|Jamaicans in UK Enthusiastic
about Diaspora Conference
There has been an enthusiastic response from Jamaicans in the United
Kingdom (UK) to the Jamaica Diaspora Conference set for June 16
and 17 in Kingston.
Many have described the conference as a good move and expressed
the hope that is was the first of several similar meetings.
Prime Minister P.J. Patterson first announced the conference last
August when he presented Medals of Appreciation to several UK-based
Jamaicans at the High Commission in London. He said then that the
conference would be used to develop a policy framework to protect
the interests of Jamaican nationals overseas.
Three hundred adn fifty Jamaicans are expected to attend, including
60 each from Canada and the UK and 120 from the United States of
America and 100 from Jamaica. A number of local agencies are expected
to address some of the pressing issues and concerns that have been
frequently raised by Jamaicans overseas.
High Commissioner to the UK, Her Excellency Maxine Roberts, said
the Jamaica Diaspora Conference was a wonderful opportunity for
Jamaicans living outside of the island to discuss the issues important
to them "face-to-face" with Government Ministers, officials
and their peers.
"The conference will offer to many of them the occasion to
voice concerns, offer practical suggestions, and experience firsthand
some of the many exciting new infrastructural, economic and social
projects now underway in Jamaica," she said.
"Jamaicans overseas with their range of experience, skills
and talent do have an important role to play in the island's economic
and social development. The remittances sent by these Jamaicans
make up a significant portion of the foreign exchange earned by
the island. In addition, many individuals and groups provide vital
funds, equipment and moral support to a variety of educational,
health and social projects across the island," the High Commissioner
The new President of the Jamaica Alumni Association, Eroll Walters,
said he hoped the conference would spell out programmes to encourage
Jamaicans studying overseas to return home, as well as special programmes
to encourage Jamaican professionals to participate in projects or
give overseas-based Jamaican consultants preferential treatment.

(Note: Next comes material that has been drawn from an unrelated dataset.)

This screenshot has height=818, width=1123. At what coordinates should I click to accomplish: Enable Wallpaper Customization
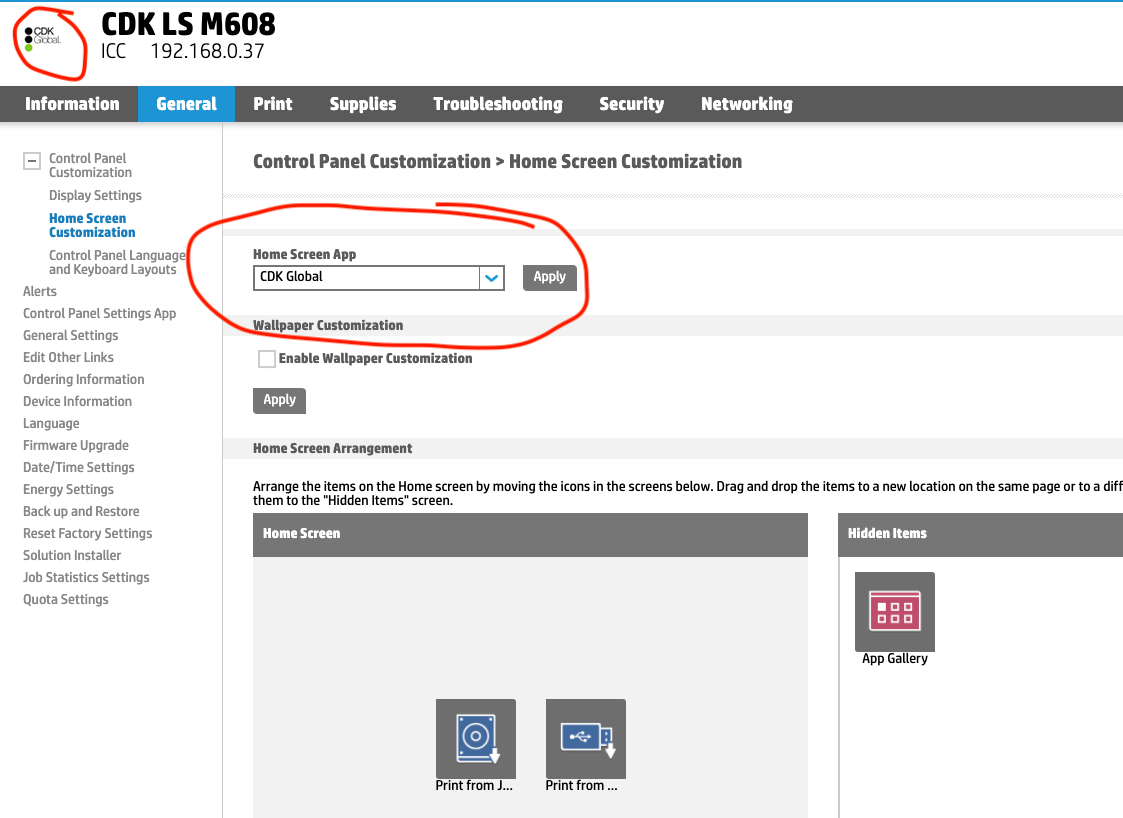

"We want to see Government policy relating to top students
trying to get them involved in Jamaica and letting them know how
they can use their skills to benefit the country. We have many highly
skilled, experienced Jamaicans who need to know how they can get
involved in high-level projects in Jamaica," he told JIS News.
Chairman of the Jamaica Society Leeds, Travis Johnson, wants the
Diaspora Conference to look at how Jamaicans overseas can lobby
the Governments in their host countries to bring about changes and
policies that will benefit Jamaica.
Paulette Simpson, Chief Representative for the Jamaica National
Building Society in the UK, said the conference was an acknowledgement
of the large contribution that overseas-based Jamaicans made to
the country's economy, not just through direct remittances but also
to the many social projects that they support.
"The conference is an excellent idea that should have happened
a long time ago. I hope that the conference will develop a series
of action points for delegates and other participants to go away
and work with, because it will provide an opportunity for networking
and for more information about economic and social development in
Jamaica," she said.
Martin Blissett of the Afro Caribbean Resource Centre in Birmingham
said he hoped the conference would come up with ideas to encourage
participation among young members of the Jamaican community and
to help them to become aware of their heritage. He expressed concern
that many of the young generation were lost in England and had very
little concept of their roots.
"These young people are lost and we run the risk of losing
them totally. They have no sense of history of their heritage and
culture, so I hope the conference looks at how to establish links
and ensure that activities are in place to deal with this issue,"
Chairman of the Jamaica Basic School Foundation, Josephine Williams,
said the issue of crime and its impact on ordinary Jamaicans should
be discussed at the conference.
She told JIS News that the conference should also look at ways
to make it easier for overseas Jamaicans to set up businesses in
Jamaica and for young people to return home.